À cette question en suspens, Bouaziz avait répondu indirectement mais franchement – et en plusieurs temps – avec Bruit Noir I/III, projet mené avec et à l'initiative de "Mitch" Pirès (NLF3, The Married Monk), son album solo Haïkus et le Sciences Politiques de Mendelson, album de reprises et de prise à la gorge d'une réalité bonne à étrangler. Autant de projets menés de front – au sens propre – où la radicalité se faisait toujours plus tranchante à force de refus d'arrondir d'impossibles angles.

Un monde meilleur

Après ce I/III revendiqué « disque de papier crépon » sur le faux-single Le Succès, Bruit Noir crache « un nouvel album pour que dalle » comme on jette un pavé dans un trou noir. Noir comme le souvenir de 1967, noir comme l'horizon d'un monde qui se défait, noir comme le voile qui se pose sur l'avenir de L'europe, noir comme le constat d'une industrie musicale moribonde, noir comme ce sentiment d'être Des collabos d'un système qu'on vomit pourtant, noir surtout comme l'humour aux teintes Soulages que chique Bouaziz telle une boule tabac humectée de bile, coincée au fond de sa joue comme un abcès trop mûr.

Là dessus, Pirès déverse un suc sonore expérimental qui ronge tout sur son passage. Et II/III de foncer comme un métro rouillé, voyage au bout de la nuit, terminus désespoir. Sur la ligne on croise Plutarque et Pasolini, Jeanne Moreau et Daniel Darc chez Ed l'épicier, Hemingway et Daniel Balavoine, Tarkovski et Romy Schneider. On croise surtout des fantômes car « tout le monde est mort ». Comme est morte-née l'idée d'un monde dans lequel Bouaziz aurait eu du succès, qui « aurait forcément été un monde meilleur ».

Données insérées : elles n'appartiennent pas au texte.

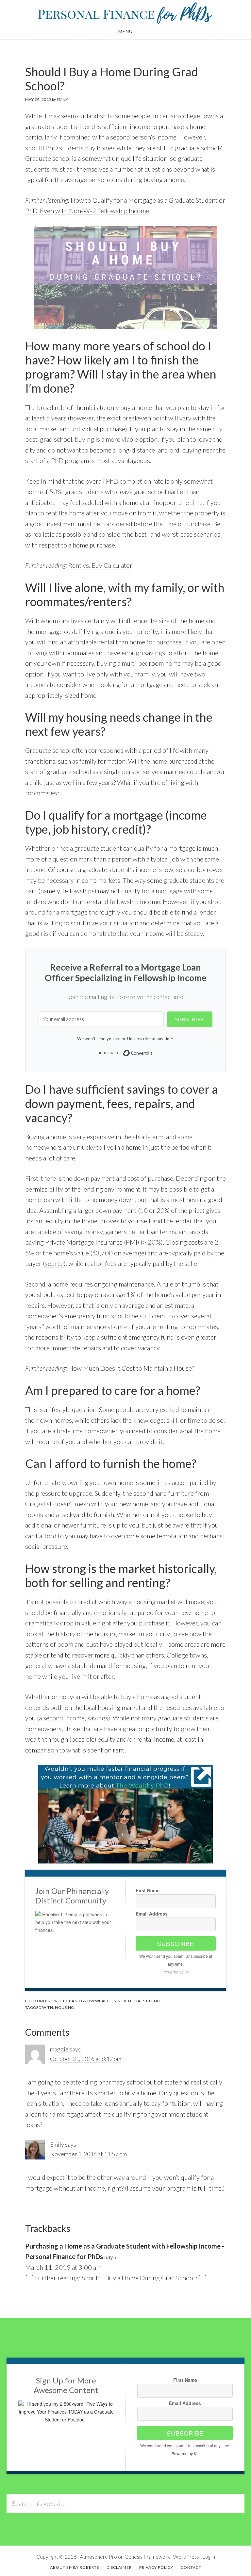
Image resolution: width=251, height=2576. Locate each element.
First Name (147, 1890)
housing (64, 2007)
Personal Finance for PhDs (125, 12)
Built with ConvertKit (152, 1053)
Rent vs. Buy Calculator (100, 565)
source (54, 1263)
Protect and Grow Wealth (82, 2000)
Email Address (152, 1913)
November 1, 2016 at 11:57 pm (88, 2154)
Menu (125, 31)
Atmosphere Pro (98, 2556)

De là, en plus du désir à la fois irrépressible et impossible de Partir, ne subsiste, comme le souvenir d'une douleur lancinante, que l'idée, assénée sur Les animaux sauvages, qu'« on peut peut-être encore repousser les limites ». Encore et toujours. Peut-être le seul moyen de se sentir encore vivant pour un homme qui chantait il y a plus de vingt ans : Je ne veux pas mourir. Et seule « Bonne nouvelle » - comme la station métro du même nom, annoncée en bout de ligne – de cet album malgré tout rassérénant.